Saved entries
++++

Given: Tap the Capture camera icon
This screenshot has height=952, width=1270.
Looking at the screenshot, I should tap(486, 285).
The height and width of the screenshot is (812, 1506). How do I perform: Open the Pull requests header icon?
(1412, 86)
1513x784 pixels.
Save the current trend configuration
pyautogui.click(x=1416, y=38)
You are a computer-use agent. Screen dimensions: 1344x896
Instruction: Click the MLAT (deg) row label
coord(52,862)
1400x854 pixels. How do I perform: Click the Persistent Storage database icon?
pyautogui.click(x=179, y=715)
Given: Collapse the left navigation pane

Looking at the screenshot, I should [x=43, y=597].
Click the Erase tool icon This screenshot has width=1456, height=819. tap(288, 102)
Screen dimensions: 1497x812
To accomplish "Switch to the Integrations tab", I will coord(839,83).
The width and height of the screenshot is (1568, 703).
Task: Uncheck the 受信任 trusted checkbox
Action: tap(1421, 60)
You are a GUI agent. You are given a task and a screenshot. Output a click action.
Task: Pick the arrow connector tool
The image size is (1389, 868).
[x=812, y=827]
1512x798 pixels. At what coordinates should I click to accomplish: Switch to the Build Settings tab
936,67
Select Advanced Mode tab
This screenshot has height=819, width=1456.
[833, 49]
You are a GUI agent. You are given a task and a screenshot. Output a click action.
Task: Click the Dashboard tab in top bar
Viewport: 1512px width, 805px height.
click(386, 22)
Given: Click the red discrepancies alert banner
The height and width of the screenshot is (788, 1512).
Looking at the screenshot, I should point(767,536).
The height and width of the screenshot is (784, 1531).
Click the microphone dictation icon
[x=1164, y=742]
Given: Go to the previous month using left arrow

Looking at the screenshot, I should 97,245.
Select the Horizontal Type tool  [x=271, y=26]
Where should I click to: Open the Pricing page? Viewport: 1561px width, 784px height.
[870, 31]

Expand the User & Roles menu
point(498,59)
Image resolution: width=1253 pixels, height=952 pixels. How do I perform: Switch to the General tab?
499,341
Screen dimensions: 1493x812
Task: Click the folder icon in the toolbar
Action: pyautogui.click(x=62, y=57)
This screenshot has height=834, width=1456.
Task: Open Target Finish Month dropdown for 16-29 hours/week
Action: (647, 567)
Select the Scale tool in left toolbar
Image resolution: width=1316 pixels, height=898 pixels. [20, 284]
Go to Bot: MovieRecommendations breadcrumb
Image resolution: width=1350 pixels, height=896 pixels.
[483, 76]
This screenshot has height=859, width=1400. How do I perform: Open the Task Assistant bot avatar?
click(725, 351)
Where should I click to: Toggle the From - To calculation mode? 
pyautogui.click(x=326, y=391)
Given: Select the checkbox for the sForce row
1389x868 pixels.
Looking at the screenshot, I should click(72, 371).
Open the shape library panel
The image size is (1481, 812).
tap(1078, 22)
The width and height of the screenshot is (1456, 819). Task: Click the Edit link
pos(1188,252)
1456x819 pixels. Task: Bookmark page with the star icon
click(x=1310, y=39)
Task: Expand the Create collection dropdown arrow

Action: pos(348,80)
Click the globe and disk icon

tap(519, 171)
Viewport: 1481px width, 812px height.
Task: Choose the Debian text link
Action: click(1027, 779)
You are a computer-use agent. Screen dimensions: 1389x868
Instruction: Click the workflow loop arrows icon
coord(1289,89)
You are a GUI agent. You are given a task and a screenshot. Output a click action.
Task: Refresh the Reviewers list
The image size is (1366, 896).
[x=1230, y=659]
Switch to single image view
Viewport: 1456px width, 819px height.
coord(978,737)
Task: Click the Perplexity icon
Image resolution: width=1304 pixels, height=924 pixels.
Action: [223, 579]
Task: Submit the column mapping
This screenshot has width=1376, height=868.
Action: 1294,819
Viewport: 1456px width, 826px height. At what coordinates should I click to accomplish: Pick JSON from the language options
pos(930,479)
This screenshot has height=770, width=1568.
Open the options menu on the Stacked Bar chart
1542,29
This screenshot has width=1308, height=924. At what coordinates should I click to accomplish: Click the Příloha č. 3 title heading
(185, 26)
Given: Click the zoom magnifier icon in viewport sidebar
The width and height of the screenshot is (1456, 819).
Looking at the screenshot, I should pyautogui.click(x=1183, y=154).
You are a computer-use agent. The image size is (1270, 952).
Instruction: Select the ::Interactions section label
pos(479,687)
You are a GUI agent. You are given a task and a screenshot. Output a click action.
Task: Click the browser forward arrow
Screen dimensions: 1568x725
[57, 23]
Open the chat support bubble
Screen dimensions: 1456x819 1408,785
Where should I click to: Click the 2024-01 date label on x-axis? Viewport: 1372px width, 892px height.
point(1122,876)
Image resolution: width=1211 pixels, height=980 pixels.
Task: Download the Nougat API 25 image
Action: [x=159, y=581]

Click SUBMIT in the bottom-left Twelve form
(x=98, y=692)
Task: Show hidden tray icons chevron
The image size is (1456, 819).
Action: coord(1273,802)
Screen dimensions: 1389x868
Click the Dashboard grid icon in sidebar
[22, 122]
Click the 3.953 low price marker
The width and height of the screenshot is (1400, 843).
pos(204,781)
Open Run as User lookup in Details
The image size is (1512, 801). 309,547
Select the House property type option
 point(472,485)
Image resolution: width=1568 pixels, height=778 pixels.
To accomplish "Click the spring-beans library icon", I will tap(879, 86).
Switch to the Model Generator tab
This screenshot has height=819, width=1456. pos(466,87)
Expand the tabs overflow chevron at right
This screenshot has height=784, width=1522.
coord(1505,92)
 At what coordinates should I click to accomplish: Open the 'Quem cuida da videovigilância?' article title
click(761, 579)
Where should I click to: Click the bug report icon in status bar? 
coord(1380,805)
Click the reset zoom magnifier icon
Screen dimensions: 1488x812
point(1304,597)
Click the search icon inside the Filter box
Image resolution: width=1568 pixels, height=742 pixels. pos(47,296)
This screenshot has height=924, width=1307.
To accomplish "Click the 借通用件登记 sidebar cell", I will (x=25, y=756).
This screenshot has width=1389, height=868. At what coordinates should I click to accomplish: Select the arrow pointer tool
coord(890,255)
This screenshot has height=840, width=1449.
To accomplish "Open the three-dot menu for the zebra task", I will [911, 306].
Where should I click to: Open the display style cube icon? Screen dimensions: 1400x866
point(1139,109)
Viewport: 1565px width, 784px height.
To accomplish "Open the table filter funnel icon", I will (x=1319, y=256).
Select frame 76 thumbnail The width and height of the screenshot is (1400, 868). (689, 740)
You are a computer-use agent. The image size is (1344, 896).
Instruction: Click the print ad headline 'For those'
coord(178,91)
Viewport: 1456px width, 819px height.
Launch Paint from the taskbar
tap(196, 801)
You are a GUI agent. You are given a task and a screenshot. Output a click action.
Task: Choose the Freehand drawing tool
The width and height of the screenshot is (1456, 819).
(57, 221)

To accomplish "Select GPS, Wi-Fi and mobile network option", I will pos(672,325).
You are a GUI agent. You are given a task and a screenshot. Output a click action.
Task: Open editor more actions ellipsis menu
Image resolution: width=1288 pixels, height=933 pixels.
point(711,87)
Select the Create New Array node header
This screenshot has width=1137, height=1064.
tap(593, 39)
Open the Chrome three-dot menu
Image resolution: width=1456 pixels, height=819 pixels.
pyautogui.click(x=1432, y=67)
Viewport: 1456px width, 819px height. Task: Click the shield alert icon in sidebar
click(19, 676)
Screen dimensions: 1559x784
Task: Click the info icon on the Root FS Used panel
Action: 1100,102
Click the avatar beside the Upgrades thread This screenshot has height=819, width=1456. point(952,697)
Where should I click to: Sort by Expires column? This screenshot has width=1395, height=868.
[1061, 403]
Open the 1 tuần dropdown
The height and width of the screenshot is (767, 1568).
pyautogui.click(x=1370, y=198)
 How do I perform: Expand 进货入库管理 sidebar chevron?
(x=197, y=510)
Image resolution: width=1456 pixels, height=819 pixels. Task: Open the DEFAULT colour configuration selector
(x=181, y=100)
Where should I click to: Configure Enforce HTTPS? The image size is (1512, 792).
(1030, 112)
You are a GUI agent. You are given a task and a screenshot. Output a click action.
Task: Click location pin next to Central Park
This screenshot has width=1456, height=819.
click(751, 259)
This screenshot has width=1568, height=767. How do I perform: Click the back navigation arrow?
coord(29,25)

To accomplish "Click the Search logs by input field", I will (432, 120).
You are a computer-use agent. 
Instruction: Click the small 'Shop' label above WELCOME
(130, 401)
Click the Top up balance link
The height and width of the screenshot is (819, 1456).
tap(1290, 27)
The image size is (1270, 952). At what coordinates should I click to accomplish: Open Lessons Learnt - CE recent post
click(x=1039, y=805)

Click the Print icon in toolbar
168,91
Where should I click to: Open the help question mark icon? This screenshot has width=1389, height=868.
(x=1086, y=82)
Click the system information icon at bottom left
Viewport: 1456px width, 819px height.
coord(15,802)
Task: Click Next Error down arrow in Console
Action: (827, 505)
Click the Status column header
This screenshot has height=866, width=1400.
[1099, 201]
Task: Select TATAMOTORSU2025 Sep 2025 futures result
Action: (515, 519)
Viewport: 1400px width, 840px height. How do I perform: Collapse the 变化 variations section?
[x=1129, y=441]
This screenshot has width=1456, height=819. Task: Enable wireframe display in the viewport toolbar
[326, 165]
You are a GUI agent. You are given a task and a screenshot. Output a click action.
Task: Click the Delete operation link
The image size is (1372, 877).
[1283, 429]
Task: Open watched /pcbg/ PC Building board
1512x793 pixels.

++++

**WORK TO COMPLETE:**
The string "computer": state how many lines above contain it, giving nothing but the number.

**EXPECTED ANSWER:**
5